Definire le persone attraverso le abitudini e i comportamenti sessuali – omosessuali, eterosessuali, bisessuali, transessuali, e tutte le varianti che nel tempo si vanno aggiungendo – piuttosto che in base alla propria identità sessuata di maschio e femmina, iscritta nel corpo, significa modificare i tratti dell’umanità così come è da sempre, negando la sua caratteristica fondante, di essere cioè composta da uomini e donne la cui unione feconda consente la continuità della specie. Per raggiungere una completa indifferenziazione è fondamentale introdurre l’identità di genere anche nel quadro normativo, così come viene fatto nella proposta di legge in discussione, che implica molto di più che la condanna di atteggiamenti discriminatori e violenti contro gli omosessuali.

Dei problemi sulla libertà di espressione che l’approvazione di una legge come questa porrebbe si è già detto e scritto, e l’allarme è tutt’altro che infondato: chi ci assicura che iniziative pubbliche contro i matrimoni gay possano essere ancora lecite, dopo l’approvazione della legge sull’omofobia? Potremo ancora criticare la possibilità per le coppie dello stesso sesso di accedere alla fecondazione assistita o all’adozione? Potremo dire, come ancora fa la gran parte degli psicologi e degli psicoanalisti, che un bimbo, per crescere in modo equilibrato, ha bisogno del modello materno e di quello paterno? Il rischio di un bavaglio soffocante in questo senso è elevatissimo, considerando quel che già avviene nei paesi dove leggi di questo tipo sono già in vigore.

Se la battaglia parlamentare in corso è su una legge contro l’omofobia, è bene tenere presente l’impostazione culturale a cui questa proposta appartiene e il disegno generale in cui si colloca. Includere il concetto di identità di genere nel testo legislativo è la spia di un progetto più ampio, di un percorso finalizzato a cancellare la differenza sessuale e l’antropologia naturale. L’intervista a Umberto Veronesi pubblicata sul Corriere della Sera del 19 luglio, pur con le sue ingenuità, è rivelatrice: “L’omologazione dei generi è un fenomeno positivo per l’umanità perché l’entrata in scena della donna con ruoli sempre più strategici non può che portare ad un mondo migliore, più giusto e più pacifico.
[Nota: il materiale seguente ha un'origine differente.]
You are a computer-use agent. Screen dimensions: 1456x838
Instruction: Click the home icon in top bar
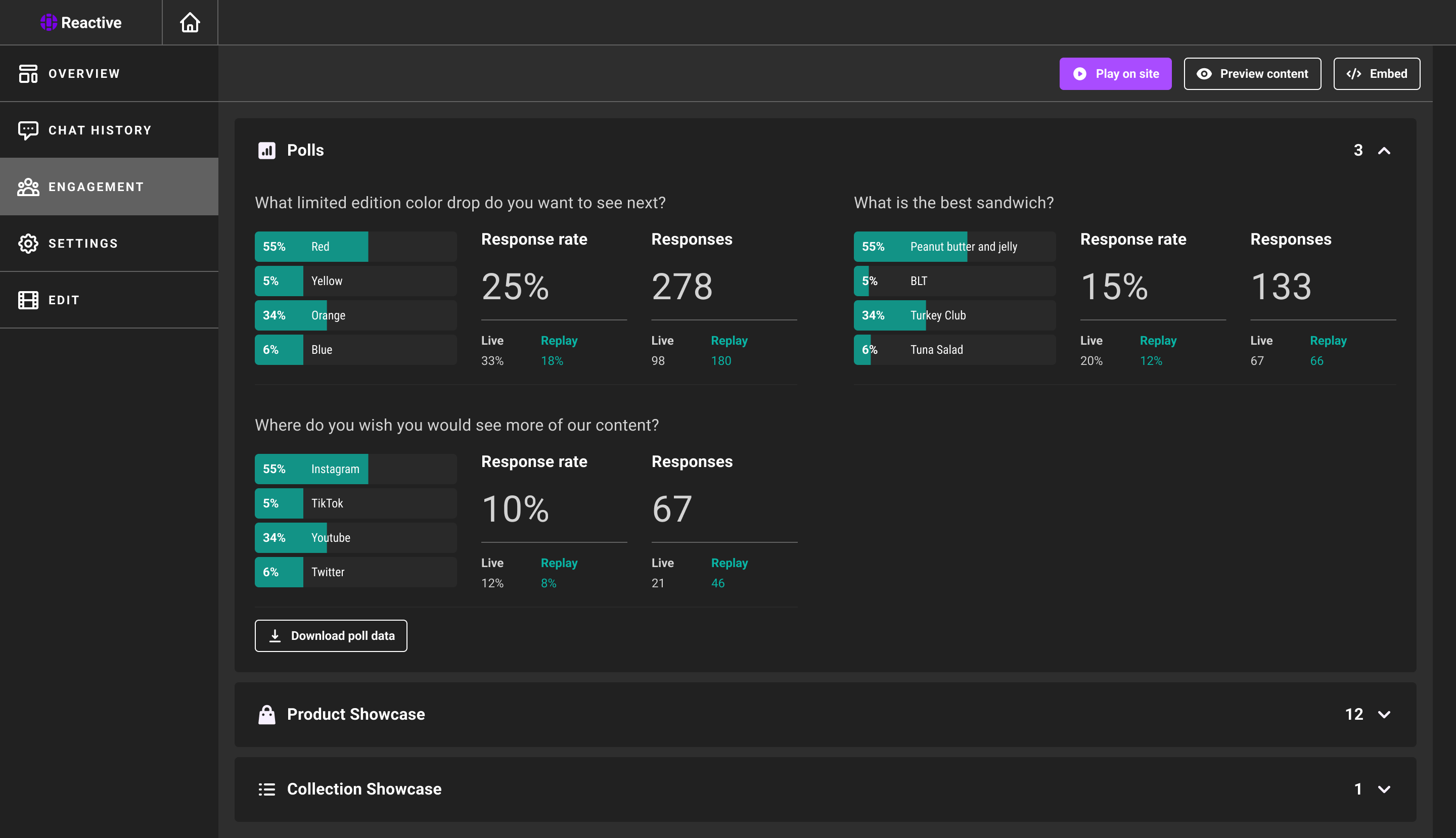pos(190,22)
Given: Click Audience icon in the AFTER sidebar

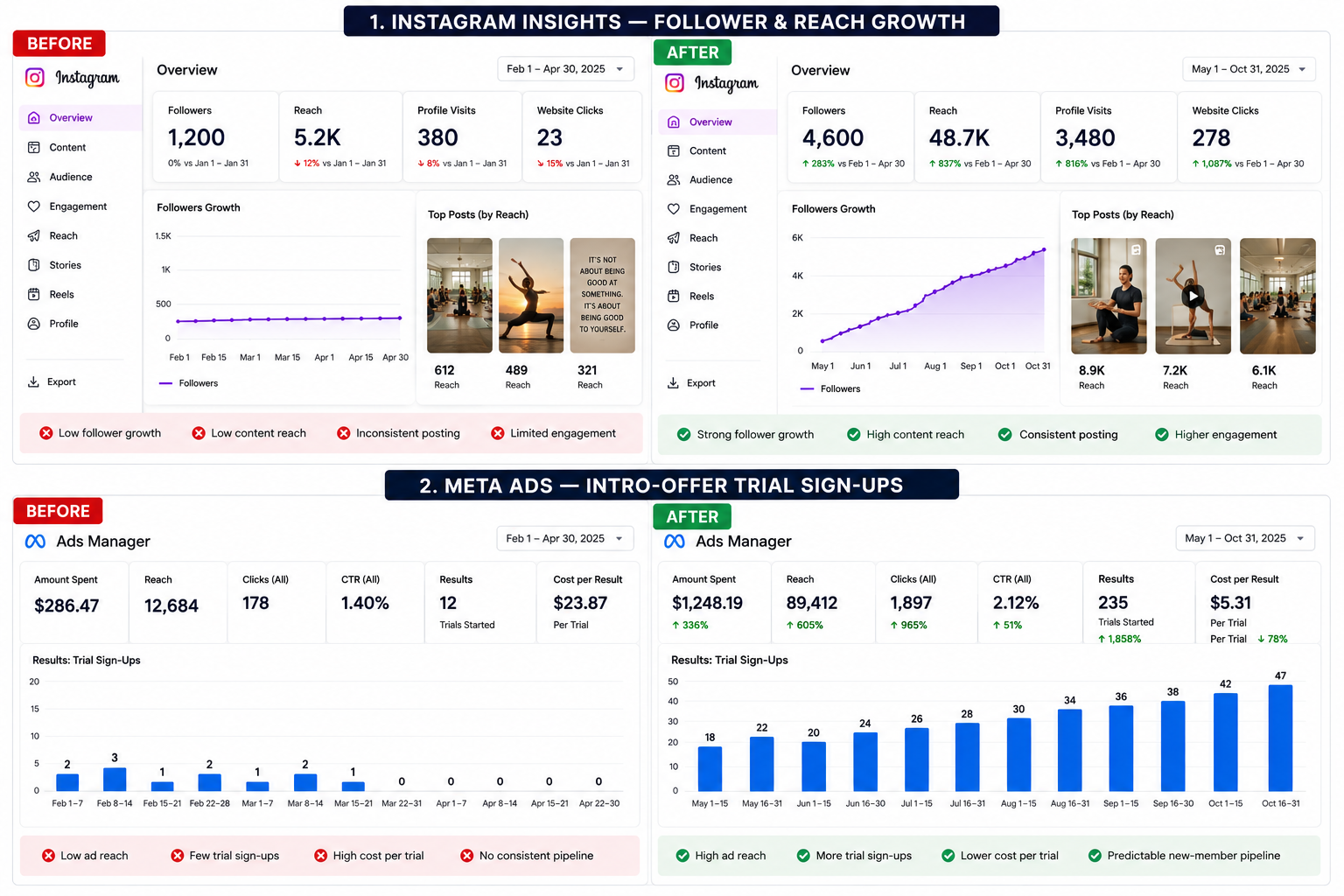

Sta alla scienza il compito di contribuire alla risoluzione del problema dell’infertilità, come sta avvenendo grazie agli studi sulla fecondazione assistita, oggi sempre più necessità sociale.”.

Secondo il noto oncologo, dunque, l’infertilità maschile (che nel mondo occidentale è in forte aumento) è una sorta di inevitabile destino biologico dovuto alla profonda trasformazione antropologica e culturale che viviamo, e l’unico modo di tamponarne le conseguenze (cioè il crollo demografico) sono le tecniche di procreazione in vitro, a cui naturalmente dovranno accedere coppie di ogni tipo.

E’ questo il futuro che ci aspetta, ed è proprio impossibile scongiurarlo? Credo di no: ma dobbiamo sconfiggere il “politicamente corretto” che avanza, e che, per esempio, liquida come omofoba e pretestuosa ogni obiezione alle modalità individuate da questa legge per combattere le discriminazioni. Dobbiamo fare appello al senso comune, cioè all’esperienza viva delle persone, contro il luogo comune, cioè la diffusione di argomentazioni astratte e ideologiche ma proposte con grande dispiego di forze dalle élite europee e occidentali.  La battaglia parlamentare è solo la punta dell’iceberg: la grande battaglia si combatte sul piano culturale, e richiede tenacia, pazienza e coraggio.